Twenty years later, I still wonder if I should have said something to that frustrated mother.
Hopefully, those of us who love and follow Jesus aren’t generally given to screaming vulgarities at our children. However, just because we don’t use four-letter words at ear-piercing volume doesn’t mean we never curse our kids.
Christians can utter curses without realizing it –curses as damaging as profanity, if not worse.
So what’s a curse?
The theme of blessings versus curses is woven throughout Scripture, and both have to do with the power of our words.
When God created the world, he did so mostly by means of the spoken word. When God created humankind, he made us in his image.
One of the ways in which humans bear God’s image is that our words have tremendous power – power to create as well as the power to destroy.
“The tongue has the power of life and death, and those who love it will eat its fruit.” – Proverbs 18:21
What we say matters. A lot. That’s why Jesus warned us about idle words (Matt. 12:36).
Words are not neutral. What we speak either serves to build others up, or tear them down. And a parent’s words pack more punch than words from just about anyone else.
Parents must be both careful and intentional in what they speak over their children —intentional to speak blessing, and careful not to speak curses.
So how could a Christian parent accidentally curse their child?
Here are some things to avoid (adapted from The Power of a Parent’s Words by H. Norman Wright):
1. Put-downs. Name-calling, sarcasm, mocking, or embarrassing your child is very hurtful. So is teasing. If teasing your kids is the main way you show them affection, ask God what’s really going on. That’s not healthy behavior.
2. Favoritism/comparison. If a parent favors one child over another, both children experience a curse –the curse of favoritism, which invites the envy of siblings, or the curse of feeling “less than.” Each child needs to know he or she is loved uniquely and unconditionally.
3. Negative destiny-shapers. “You’re lazy, just like your father!” Such comments shape your children’s destiny in a negative way. They’ll internalize and act out the message that’s been spoken over them.
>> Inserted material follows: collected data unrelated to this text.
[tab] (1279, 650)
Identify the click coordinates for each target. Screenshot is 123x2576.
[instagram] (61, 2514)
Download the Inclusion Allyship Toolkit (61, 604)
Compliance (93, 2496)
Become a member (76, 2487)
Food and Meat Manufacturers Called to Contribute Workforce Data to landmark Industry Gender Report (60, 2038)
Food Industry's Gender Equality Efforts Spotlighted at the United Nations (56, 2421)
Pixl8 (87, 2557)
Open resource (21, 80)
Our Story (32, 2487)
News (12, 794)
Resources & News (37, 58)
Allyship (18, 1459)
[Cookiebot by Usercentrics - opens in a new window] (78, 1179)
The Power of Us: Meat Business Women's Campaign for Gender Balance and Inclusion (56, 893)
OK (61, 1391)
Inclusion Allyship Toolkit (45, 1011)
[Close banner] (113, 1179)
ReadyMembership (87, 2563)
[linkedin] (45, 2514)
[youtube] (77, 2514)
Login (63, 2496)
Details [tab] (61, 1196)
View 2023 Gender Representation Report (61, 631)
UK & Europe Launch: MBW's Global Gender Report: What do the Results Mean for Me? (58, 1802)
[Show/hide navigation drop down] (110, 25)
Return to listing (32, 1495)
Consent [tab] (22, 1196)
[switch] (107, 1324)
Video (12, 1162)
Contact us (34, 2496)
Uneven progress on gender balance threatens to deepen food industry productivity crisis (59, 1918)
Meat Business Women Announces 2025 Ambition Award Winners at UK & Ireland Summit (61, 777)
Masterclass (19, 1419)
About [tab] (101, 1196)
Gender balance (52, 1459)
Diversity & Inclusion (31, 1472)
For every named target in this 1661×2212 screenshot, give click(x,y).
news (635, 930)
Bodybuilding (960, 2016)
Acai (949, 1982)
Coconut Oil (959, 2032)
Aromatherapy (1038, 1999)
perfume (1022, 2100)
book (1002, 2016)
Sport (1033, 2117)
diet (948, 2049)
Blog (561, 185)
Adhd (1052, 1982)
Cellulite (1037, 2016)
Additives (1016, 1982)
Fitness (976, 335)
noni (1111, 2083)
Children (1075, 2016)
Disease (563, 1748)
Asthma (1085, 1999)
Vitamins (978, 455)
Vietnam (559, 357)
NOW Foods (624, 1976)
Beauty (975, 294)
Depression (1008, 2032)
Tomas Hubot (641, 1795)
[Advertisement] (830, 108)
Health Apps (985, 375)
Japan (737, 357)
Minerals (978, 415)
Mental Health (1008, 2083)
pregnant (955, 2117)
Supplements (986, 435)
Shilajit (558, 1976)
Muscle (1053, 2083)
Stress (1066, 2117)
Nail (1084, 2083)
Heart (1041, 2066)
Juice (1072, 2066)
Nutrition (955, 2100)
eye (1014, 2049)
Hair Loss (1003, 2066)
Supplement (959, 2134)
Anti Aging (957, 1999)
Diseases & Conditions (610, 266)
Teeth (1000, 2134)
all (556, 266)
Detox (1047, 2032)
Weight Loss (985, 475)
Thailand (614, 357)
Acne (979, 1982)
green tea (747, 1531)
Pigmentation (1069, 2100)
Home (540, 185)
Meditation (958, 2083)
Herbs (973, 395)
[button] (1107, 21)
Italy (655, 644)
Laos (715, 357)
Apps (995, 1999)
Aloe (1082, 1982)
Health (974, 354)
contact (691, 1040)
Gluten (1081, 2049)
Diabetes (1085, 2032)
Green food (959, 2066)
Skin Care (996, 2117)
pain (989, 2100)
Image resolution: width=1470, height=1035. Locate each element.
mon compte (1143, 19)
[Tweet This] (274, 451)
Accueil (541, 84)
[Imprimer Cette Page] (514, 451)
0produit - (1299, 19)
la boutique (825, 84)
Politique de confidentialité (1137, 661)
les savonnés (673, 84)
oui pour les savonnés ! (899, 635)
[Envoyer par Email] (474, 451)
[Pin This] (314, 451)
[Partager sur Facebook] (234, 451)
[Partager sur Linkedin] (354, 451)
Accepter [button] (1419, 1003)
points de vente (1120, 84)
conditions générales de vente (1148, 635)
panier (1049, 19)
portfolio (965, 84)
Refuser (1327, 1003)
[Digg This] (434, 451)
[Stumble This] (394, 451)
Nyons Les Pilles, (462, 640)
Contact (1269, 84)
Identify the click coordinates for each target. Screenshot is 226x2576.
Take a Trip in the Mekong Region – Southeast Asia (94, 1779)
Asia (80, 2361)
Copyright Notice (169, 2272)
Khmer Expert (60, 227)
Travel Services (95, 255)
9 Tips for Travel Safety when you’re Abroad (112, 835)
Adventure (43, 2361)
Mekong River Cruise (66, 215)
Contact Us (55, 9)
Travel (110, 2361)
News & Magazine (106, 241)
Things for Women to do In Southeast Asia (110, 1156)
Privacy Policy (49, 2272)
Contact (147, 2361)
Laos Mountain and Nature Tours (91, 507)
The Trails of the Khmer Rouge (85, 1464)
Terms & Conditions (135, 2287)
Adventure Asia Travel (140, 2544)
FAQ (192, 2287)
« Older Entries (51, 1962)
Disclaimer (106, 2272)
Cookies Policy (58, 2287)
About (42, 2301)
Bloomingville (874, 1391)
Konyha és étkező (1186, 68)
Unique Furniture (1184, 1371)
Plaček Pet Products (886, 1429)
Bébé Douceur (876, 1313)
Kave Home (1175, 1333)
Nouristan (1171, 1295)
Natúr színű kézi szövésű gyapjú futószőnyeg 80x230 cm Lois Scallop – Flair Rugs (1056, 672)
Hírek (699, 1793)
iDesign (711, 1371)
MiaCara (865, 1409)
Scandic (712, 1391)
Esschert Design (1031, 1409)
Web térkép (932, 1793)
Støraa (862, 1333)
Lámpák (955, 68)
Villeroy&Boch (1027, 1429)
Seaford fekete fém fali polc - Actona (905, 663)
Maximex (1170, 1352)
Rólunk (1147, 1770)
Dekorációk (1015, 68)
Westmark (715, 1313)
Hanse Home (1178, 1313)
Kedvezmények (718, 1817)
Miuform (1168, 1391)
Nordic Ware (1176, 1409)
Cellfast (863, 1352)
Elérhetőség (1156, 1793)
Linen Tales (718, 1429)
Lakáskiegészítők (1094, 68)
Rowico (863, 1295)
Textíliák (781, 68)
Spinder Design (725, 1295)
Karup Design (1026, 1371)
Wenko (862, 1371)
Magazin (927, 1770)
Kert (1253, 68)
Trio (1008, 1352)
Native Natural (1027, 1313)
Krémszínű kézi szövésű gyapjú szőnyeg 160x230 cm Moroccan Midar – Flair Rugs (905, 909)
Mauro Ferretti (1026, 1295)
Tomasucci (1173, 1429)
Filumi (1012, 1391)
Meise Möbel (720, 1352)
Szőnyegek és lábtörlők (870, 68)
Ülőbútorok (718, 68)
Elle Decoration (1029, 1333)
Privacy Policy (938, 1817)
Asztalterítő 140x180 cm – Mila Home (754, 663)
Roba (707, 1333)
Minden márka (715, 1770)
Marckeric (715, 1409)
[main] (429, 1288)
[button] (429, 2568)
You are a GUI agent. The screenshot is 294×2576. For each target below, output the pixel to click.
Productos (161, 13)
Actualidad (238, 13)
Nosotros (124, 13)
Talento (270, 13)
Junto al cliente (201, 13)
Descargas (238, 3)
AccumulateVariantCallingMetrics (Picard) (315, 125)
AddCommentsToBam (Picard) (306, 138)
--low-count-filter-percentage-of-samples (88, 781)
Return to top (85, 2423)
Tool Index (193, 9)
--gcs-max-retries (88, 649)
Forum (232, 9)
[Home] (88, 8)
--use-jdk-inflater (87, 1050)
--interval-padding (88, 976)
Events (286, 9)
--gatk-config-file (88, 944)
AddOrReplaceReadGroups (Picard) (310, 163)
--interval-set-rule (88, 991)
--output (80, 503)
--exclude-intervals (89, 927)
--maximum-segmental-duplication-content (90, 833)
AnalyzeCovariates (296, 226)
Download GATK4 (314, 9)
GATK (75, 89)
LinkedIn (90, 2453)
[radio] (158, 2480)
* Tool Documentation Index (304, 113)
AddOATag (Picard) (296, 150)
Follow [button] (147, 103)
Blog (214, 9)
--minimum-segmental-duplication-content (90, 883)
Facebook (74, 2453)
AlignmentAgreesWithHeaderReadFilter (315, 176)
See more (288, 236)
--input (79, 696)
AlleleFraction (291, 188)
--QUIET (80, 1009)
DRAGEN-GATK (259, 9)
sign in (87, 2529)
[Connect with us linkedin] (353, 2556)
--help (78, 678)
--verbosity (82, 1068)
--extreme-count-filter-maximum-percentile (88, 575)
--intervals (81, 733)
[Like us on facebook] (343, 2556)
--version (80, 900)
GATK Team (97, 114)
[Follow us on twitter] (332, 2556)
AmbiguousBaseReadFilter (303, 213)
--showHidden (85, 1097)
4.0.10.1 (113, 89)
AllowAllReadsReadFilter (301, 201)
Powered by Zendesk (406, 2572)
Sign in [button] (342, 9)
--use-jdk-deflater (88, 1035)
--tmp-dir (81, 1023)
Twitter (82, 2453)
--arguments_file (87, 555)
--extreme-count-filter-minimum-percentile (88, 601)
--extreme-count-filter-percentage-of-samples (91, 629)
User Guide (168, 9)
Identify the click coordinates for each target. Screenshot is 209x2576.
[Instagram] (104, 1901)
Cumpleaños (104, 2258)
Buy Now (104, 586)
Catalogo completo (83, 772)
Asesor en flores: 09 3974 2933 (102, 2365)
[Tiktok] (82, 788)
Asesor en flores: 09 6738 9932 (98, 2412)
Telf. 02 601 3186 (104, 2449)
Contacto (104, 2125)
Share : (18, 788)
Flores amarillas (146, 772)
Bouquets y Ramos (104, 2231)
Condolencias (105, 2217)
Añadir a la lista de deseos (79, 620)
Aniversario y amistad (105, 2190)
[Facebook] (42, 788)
4. Belittling and blaming. Don’t make light of your children’s feelings, ideas, and accomplishments, or be quick to point the finger of judgment when they make a mistake. Offer space for grace.
5. Condescending messages – if something is a big deal to your child, allow it to be a big deal to you. Avoid comments like, “You don’t have to feel afraid, silly!” That’s a discounting message.
6. Non-verbal curses: Frowning, silence, neglect, and conditional love can hurt as much as mean words. Be careful about the messages your face and body language convey.
Because of this principle of the power of parents’ words, I’m not a fan of onesies and kid’s T shirts with slogans like “Troublemaker” or “Spoiled Rotten.”
(Do we really want to speak rebellion or entitlement over our children?)
As passionate, intentional Christian parents, we immerse ourselves in the word of God. We listen to the Holy Spirit. We live differently than those around us.
Other parents might mindlessly provoke their kids, or dress them in a T shirt with a cute little curse on it, or even scream profanity at them.
Let’s be wiser than that. Let’s understand the power of our words.
Let’s bless, not curse, our children.